D'après l'extrait source, répondez brièvement :
1. Quel jouet gonflable les enfants utilisent-ils sur la plage du Var ?
2. Quel objet flottant est acheté bien des années plus tard ?
3. Selon la Fédération des professionnels de la piscine et du spa, combien de piscines privées la France compte-t-elle aujourd'hui ?

##### EXTRAIT SOURCE

Un souvenir d’enfance, au beau milieu des années 90. Sur une plage du Var, des enfants barbotent dans la flotte avec un énorme crocodile vert gonflable. Les quelques vaguelettes de la Méditerranée sont propices aux jeux sur toutes sortes de bouées impressionnantes : orques, pneus, etc. Mais pour les «grands» uniquement. Nous, on doit se contenter de brassards orange bien moches et enquiquinants – mais rassurants pour les parents – et au mieux du petit bateau gonflable d’une grand-tante prévoyante. L’injustice sera réparée bien des années plus tard avec l’achat d’un fauteuil translucide vert fluo flottant. Entre-temps, le nombre de piscines privées n’a cessé de progresser en France, selon la Fédération des professionnels de la piscine et du spa, passant d’un peu plus de 700 000 il y a vingt ans à près de trois millions aujourd’hui.

##########
##### DONNÉES ENREGISTRÉES

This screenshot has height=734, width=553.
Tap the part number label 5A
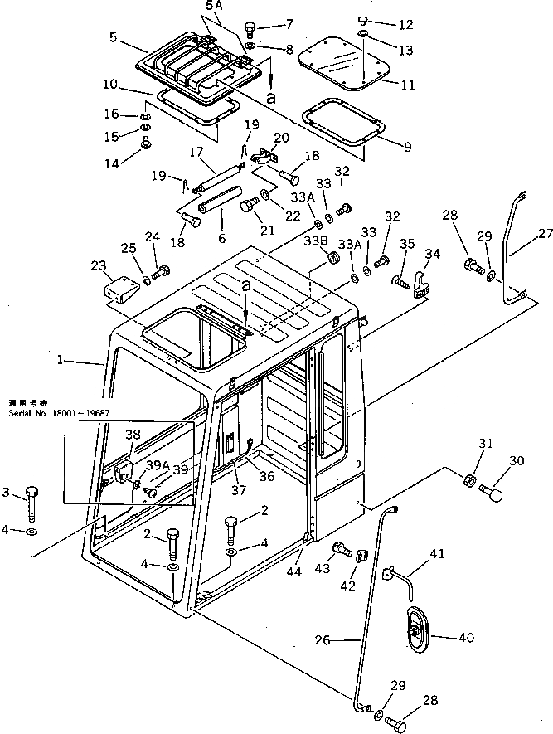(214, 7)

##########

* _RÉPONSE COMPLÈTE_:
1. Un énorme crocodile vert gonflable.
2. Un fauteuil translucide vert fluo flottant.
3. Près de trois millions.